VQRAE: Representation Quantization Autoencoders for Multimodal Understanding, Generation and Reconstruction
VQRAE introduces a unified visual tokenizer that can simultaneously support high-level multimodal understanding and discrete-token image generation. Building on a pretrained vision encoder and a high-dimensional semantic VQ codebook, it yields continuous semantic features for reasoning and discrete tokens for reconstruction, showing that quantizing semantic encoders with large codebooks can preserve both meaning and detail.
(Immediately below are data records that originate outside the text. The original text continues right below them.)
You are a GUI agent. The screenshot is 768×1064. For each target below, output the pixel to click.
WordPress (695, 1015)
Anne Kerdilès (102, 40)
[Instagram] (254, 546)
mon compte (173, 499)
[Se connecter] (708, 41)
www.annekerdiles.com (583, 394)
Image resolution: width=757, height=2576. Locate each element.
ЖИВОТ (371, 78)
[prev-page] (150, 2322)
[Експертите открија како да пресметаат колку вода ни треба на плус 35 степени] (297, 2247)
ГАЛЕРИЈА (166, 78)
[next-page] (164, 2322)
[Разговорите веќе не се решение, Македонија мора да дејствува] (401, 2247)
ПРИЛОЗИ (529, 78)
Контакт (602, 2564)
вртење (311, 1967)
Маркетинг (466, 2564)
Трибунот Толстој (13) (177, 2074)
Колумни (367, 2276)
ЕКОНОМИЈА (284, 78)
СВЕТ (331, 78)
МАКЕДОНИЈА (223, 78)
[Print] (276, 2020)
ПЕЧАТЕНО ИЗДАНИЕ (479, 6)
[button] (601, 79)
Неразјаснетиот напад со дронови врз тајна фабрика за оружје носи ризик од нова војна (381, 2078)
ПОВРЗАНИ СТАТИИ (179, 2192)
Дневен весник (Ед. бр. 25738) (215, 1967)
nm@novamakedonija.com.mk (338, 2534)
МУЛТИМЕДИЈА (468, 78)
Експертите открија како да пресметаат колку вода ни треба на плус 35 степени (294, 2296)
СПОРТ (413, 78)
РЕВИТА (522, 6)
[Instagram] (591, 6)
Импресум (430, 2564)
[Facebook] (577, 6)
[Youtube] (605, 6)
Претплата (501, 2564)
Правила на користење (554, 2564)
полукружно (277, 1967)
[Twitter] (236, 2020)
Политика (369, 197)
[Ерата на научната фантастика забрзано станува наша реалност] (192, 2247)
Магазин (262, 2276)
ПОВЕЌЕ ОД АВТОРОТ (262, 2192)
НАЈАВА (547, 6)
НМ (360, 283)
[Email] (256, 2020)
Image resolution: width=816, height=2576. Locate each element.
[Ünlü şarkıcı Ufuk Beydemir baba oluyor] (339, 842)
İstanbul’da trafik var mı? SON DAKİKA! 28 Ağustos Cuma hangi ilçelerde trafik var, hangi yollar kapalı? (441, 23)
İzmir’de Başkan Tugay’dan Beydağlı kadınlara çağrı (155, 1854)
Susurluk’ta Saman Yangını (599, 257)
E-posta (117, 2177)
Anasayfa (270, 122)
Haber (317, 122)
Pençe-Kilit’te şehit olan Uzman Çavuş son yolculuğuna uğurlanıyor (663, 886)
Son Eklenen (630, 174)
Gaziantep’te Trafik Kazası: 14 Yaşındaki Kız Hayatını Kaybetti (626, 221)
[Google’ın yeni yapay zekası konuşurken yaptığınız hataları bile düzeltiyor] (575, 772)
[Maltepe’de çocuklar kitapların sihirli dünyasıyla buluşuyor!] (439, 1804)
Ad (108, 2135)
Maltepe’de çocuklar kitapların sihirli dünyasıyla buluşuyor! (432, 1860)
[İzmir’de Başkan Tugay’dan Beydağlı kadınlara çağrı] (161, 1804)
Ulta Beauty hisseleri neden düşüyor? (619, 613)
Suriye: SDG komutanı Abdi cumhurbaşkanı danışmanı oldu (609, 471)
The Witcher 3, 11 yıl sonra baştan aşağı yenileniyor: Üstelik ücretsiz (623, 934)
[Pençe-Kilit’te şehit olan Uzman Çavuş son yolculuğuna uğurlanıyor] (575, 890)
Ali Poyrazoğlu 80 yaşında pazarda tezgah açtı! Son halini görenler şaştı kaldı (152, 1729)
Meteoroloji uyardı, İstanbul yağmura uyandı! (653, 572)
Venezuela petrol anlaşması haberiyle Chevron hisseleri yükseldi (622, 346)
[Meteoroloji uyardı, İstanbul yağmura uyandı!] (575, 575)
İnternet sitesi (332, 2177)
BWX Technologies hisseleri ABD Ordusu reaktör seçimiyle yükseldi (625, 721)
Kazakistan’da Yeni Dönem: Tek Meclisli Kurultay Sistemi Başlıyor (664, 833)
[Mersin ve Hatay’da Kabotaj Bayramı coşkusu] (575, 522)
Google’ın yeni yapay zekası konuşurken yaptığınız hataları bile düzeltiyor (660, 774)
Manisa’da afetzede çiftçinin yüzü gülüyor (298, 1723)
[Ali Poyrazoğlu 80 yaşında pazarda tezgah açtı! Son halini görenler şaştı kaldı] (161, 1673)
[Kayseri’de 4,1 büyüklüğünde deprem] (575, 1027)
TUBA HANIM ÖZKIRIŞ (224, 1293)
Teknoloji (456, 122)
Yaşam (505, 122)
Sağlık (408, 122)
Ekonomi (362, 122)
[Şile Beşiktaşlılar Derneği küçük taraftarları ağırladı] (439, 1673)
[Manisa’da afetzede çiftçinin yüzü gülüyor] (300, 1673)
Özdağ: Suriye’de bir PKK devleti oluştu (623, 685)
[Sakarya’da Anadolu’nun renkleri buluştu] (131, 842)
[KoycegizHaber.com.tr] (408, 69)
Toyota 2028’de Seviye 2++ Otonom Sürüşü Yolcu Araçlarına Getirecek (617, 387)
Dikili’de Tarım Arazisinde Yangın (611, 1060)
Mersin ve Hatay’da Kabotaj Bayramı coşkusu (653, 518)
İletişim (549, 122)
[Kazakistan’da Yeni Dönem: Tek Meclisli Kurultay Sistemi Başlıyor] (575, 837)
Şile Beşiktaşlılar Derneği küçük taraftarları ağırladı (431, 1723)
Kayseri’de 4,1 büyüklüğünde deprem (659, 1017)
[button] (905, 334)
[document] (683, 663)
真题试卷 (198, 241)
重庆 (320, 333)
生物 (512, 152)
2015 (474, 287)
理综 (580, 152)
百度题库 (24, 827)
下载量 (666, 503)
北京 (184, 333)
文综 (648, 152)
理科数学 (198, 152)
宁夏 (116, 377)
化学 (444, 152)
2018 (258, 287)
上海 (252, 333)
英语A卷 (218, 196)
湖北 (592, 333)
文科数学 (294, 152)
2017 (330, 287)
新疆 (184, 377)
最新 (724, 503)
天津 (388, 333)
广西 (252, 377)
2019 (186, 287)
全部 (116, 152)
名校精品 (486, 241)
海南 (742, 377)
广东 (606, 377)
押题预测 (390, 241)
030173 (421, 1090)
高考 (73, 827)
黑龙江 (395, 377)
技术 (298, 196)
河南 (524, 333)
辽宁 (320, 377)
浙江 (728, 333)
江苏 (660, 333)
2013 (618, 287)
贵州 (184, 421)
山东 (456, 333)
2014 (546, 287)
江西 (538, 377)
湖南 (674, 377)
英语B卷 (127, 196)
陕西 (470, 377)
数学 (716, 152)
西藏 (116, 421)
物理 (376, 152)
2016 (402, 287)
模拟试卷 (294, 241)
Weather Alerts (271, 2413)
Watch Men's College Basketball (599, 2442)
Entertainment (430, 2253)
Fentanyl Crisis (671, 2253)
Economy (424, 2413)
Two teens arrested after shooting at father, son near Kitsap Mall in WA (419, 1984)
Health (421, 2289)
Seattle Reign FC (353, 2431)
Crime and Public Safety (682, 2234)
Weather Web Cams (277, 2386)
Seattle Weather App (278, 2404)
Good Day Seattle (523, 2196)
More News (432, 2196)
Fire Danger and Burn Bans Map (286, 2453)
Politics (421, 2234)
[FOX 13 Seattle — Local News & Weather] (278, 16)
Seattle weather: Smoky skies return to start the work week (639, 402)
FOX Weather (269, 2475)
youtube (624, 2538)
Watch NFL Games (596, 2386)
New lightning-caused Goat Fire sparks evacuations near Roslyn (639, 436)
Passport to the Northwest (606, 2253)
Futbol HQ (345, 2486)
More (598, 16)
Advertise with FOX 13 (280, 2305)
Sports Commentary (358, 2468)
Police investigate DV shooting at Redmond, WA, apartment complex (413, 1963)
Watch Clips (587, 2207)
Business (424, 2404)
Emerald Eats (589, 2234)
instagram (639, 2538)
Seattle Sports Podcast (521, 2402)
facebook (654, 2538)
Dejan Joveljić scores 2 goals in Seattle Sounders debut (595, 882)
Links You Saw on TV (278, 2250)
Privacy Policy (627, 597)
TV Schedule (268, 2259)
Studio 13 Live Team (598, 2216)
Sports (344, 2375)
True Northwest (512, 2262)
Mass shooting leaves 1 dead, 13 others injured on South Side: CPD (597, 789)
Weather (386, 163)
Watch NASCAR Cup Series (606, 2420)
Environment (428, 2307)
Omni-Attribute: Open-vocabulary Attribute Encoder for Visual Concept Personalization
Omni-Attribute is an open-vocabulary attribute encoder that learns to isolate specific visual factors—like style, lighting, or expression—rather than entangling everything into a single holistic embedding. Using curated positive/negative pairs and a dual generative/contrastive objective, it produces attribute-specific embeddings that are better for retrieval, personalization, and compositional image generation.
DuetSVG: Unified Multimodal SVG Generation with Internal Visual Guidance
DuetSVG proposes a unified multimodal model that generates both raster images and SVG code jointly, using the image stream to guide SVG token decoding. By letting the model "see" what it’s drawing during generation, it produces vector graphics that are more visually faithful, semantically correct, and syntactically clean than text-only SVG generators.
Tool-Augmented Spatiotemporal Reasoning for Streamlining Video Question Answering Task
The authors augment multimodal LLMs with a "Video Toolkit" and a STAR (Spatiotemporal Reasoning) framework that orchestrates calls to temporal and spatial tools for video question answering. Instead of treating the video as a black-box embedding, the model actively localizes key regions over time using tools, yielding sizable gains on VideoMME and LongVideoBench when wrapped around GPT-4o.
ReViSE: Towards Reason-Informed Video Editing in Unified Models with Self-Reflective Learning
ReViSE defines a new Reason-Informed Video Editing task and benchmark, then introduces a unified video model that edits while continuously self-evaluating its own reasoning. A built-in VLM judges whether the edited video logically satisfies the instruction, providing self-reflective feedback that tightens the link between "understanding" and actual visual edits.